- **Requests**:
A – According to the Jinnouchi Castle article below, in what year were the castle's ruins designated a National Historic Site?
B – Transcribe the Jinnouchi Castle article below from "Site history" to "the Kofun period.", changing no words or punctuation.

- **Supplied text**:
-- START --

Site information
- Type: flatland-style Japanese castle
- Open to the public: no faciities
- Condition: Ruins

Location
- Jinnouchi Castle Jinnouchi Castle
- Coordinates: 32°38′58″N 130°48′58″E﻿ / ﻿32.64944°N 130.81611°E

Site history
- Built by: Konishi Yukinaga

= Jinnouchi Castle =

Jinnouchi Castle (陣ノ内城, Jinnouchi-jō) was a flatlands-style Japanese castle located in the Nishikatahonjō neighborhood of the town of Kōsa, Kumamoto Prefecture, Japan. The ruins were designated a National Historic Site in 2021.

==History==
Jinnouchi Castle was constructed in 1588 by Konishi Yukinaga, who has been assigned the southern half of Higo Province by Toyotomi Hideyoshi.

Based on historical documents from the mid-Edo period, the castle was believed to have been the site of the "Jinnouchi-kan" residence of Aso Daigūji (Grand Priests) of Aso Shrine and the rulers of Higo Province since the Kofun period.

-- END --

- **Recorded data**:

-- START --

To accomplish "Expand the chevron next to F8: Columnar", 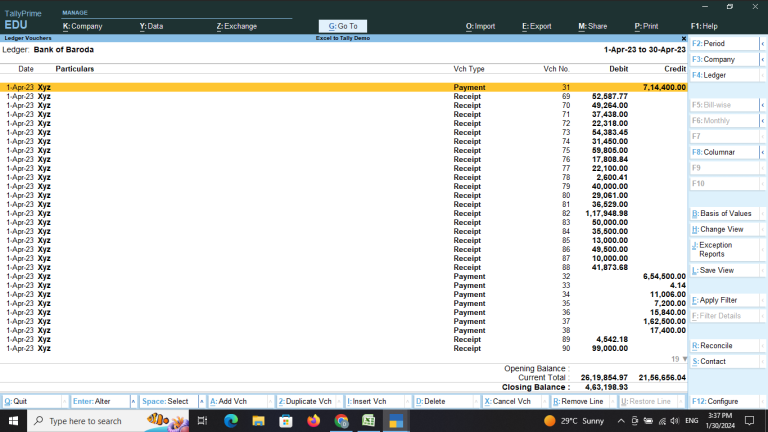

-- END --

- **Answers to the problems**:
A – 2021

B –
Site history
- Built by: Konishi Yukinaga

= Jinnouchi Castle =

Jinnouchi Castle (陣ノ内城, Jinnouchi-jō) was a flatlands-style Japanese castle located in the Nishikatahonjō neighborhood of the town of Kōsa, Kumamoto Prefecture, Japan. The ruins were designated a National Historic Site in 2021.

==History==
Jinnouchi Castle was constructed in 1588 by Konishi Yukinaga, who has been assigned the southern half of Higo Province by Toyotomi Hideyoshi.

Based on historical documents from the mid-Edo period, the castle was believed to have been the site of the "Jinnouchi-kan" residence of Aso Daigūji (Grand Priests) of Aso Shrine and the rulers of Higo Province since the Kofun period.